> Exercise description:
Output all records exactly.

Stored data entries
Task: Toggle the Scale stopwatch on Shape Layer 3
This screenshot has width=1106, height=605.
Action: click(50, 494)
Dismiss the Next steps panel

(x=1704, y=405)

> Answer section:
Task: Toggle the Scale stopwatch on Shape Layer 3
This screenshot has width=1106, height=605.
Action: click(50, 494)
Dismiss the Next steps panel

(x=1704, y=405)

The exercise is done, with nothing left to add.